Australian Stand Alone Power System Reform Progresses

Australian Stand-Alone Power System (SAPS) reform

A long-awaited rule change allowing distributor-led stand-alone power systems (SAPS) to become part of Australia’s national electricity system has entered the consultation stage.

A SAPS (sometimes referred to as SPS) is not connected to the grid and is typically comprised of a renewable energy generation element such as solar panels, a battery and back-up diesel generation. For some Australian households and businesses – particularly those in “fringe-of-grid” areas – a stand-alone power system can deliver safer and more reliable electricity at a cheaper cost than having them connected to the mains grid.

Over in Western Australia various SPS trials and rollouts have been very successful in reducing not only unplanned outages and maintenance costs, but also delivering significant carbon emissions reduction. The image above is of a very tidy Horizon Power SPS installation in WA.

But to this point, Distributed Network Services Providers (DNSPs) regulated under the National Electricity Rules (NER) have been unable to offer a SAPS to existing customers1.

That changes on 1 August 2022, when DNSPs will be allowed to connect customers to a ‘regulated SAPS’ – part of the national electricity system and regulated in the same way as it would if it was connected to the mains grid. This will enable DNSPs to connect customers to SAPS when this option offers better value for money than connection to the interconnected national electricity system.

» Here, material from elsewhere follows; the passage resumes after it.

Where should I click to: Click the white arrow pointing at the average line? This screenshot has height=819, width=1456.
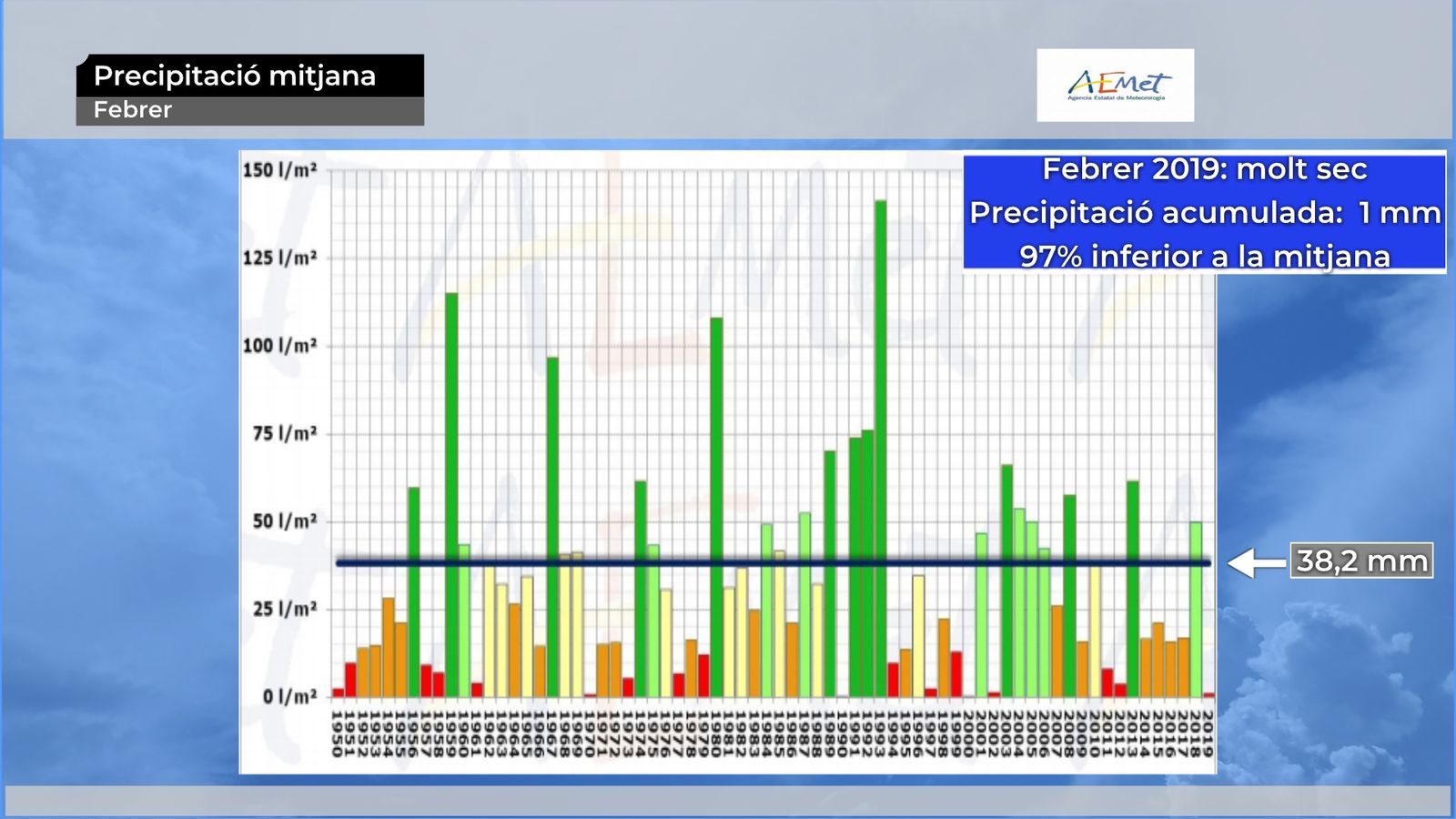pos(1256,563)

For example, a long  run of power lines servicing a small number of properties may be approaching the end of its life. It could be a problematic stretch with a history of high maintenance requirements, poor quality supply and frequent blackouts, and/or in a high risk bushfire area. In these scenarios it may make more sense from economic and safety perspectives to decommission the lines and provide electricity via stand-alone power systems.

The amendments of rules enabling this to happen will also contain a “quality of supply” principle, ensuring consumers being switched over to a regulated SAPS will not be at a disadvantage with respect to price, reliability and consumer protections.

Guidelines Consultation Kicks Off

Last week, the Australian Energy Regulator (AER) commenced a consultation process on amending six documents in relation to the National Electricity Amendment (Regulated stand-alone power systems) Rule 2022 (Amending Rule). The documents are guidelines for distributors to deliver outcomes that are in the best interest of electricity customers. The affected guidelines are:

  • Regulatory Investment Test for Distribution
  • Connection Charge
  • Distribution Service Classification
  • Distribution Reliability Measures
  • Regulatory Investment Test for Distribution
  • Expenditure Forecast Assessment

Comment on the draft amendments to the guidelines is open to all interested parties until close of business on June 30, 2022. Feedback will be used to inform the final guidelines, which are due to be published on August 1, 2022.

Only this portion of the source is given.